For those that don't already know, Phyllis Mullenix was the former Chair of Toxicology at the Forysthe Dental Center in Boston, Massachusetts. Forsythe is one of the most prestigious dental research institutes in the US, if not the world. Mullenix was hired by Forsythe to study the neurotoxic effects of chemicals commonly used in dentistry.

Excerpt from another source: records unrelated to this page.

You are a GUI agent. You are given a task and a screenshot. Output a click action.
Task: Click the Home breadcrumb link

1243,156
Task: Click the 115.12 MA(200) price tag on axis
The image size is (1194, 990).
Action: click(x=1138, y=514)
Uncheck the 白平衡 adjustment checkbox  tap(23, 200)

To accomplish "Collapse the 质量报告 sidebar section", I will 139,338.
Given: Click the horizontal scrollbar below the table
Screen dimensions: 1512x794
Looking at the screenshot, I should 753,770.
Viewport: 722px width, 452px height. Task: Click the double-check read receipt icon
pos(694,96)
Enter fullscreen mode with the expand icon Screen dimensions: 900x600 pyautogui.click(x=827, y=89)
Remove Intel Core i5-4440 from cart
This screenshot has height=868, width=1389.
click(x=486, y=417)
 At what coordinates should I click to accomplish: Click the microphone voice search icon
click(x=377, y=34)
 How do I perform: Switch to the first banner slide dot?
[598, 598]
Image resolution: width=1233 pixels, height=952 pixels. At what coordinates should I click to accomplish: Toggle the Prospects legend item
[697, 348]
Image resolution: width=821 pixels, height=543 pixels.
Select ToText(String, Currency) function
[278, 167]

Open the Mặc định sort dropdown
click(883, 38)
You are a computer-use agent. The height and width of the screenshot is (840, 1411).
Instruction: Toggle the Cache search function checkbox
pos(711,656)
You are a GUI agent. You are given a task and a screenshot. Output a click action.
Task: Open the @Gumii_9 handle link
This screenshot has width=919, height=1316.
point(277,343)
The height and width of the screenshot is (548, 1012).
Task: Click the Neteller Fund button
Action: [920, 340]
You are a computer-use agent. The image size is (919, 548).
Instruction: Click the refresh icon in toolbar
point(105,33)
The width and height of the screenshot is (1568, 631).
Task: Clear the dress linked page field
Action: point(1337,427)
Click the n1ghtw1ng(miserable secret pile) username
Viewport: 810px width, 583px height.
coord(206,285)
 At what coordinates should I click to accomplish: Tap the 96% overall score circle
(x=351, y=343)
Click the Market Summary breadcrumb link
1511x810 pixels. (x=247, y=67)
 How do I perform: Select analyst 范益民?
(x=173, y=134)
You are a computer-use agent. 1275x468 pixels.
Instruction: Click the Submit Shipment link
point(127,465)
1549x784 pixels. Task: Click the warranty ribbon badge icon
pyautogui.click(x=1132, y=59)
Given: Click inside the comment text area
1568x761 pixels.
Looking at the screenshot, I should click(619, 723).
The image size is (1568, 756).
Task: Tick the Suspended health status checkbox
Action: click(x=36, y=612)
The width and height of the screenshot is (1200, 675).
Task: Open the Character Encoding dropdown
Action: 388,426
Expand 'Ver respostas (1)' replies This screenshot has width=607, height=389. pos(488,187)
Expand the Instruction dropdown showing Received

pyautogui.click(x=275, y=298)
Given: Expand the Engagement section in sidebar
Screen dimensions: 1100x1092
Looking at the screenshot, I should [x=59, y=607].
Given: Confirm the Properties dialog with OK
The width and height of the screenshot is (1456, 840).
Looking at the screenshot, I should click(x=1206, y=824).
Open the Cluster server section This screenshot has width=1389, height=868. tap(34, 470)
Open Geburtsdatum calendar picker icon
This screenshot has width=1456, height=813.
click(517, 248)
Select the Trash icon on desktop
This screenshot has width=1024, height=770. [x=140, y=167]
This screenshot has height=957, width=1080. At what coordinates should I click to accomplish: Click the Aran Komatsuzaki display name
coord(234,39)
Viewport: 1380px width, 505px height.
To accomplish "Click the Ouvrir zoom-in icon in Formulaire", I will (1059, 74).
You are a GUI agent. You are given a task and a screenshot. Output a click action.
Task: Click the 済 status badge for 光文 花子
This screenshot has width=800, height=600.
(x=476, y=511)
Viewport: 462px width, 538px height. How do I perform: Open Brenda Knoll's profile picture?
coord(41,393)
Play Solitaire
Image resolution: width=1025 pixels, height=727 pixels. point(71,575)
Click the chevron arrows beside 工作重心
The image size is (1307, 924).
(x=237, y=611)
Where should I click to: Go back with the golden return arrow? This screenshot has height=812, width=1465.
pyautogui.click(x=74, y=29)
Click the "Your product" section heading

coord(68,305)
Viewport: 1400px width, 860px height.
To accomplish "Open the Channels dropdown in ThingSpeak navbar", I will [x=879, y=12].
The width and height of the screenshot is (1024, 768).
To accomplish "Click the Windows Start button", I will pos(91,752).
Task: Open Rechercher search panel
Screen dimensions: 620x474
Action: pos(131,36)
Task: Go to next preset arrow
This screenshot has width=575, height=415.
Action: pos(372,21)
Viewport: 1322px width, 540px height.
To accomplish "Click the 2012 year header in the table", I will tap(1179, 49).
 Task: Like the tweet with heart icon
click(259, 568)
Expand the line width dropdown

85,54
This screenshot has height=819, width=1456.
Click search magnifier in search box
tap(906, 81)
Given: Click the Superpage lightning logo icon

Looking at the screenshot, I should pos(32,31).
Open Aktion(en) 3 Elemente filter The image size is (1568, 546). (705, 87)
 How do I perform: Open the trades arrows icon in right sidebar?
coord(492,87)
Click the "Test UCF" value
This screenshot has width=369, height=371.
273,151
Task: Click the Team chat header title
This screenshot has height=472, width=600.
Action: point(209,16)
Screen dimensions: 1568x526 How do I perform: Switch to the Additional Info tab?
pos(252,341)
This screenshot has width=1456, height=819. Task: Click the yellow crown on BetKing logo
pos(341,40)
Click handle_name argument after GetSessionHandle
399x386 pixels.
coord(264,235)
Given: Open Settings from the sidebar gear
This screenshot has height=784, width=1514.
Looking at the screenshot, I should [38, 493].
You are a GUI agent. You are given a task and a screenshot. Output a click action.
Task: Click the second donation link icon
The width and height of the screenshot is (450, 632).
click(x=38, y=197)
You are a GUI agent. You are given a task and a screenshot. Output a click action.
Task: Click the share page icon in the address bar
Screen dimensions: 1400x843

As part of her work, Mullenix studied the impacts fluoride. To her surprise she found that fluoride crossed the blood brain barrier, accumulated in the brain, and impacted the behavior of rats in a manner consistent with a neurotoxic agent. See: http://www.fluoridealert.org/health/brain/mullenix-1995.pdf

Mullenix's findings spurred a great deal of controversy, and created a great deal of hardship for her career. Upon learning that her findings were going to be published in the journal Neurotoxicology and Teratology, Mullenix was fired from her position at Forsythe Dental Center. While she later received an out-of-court settlement from Forysthe, Mullenix has yet to receive any further government funding to continue her research - despite multiple requests. (See: http://www.fluoridealert.org/mullenix-interview.htm )

Thus, while the Government (e.g. the National Institute of Dental and Craniofacial Research) criticized her study because of the high doses used, Mullenix was never allowed the opportunity to study the impacts of lower doses - which she very much wanted to do.

Fortunately, however, while Mullenix herself has not been able to continue her research on fluoride's neurotoxicity, other scientists in other countries (particularly China) have been able to do so without recrimination. (See list of studies following Mullenix's statement).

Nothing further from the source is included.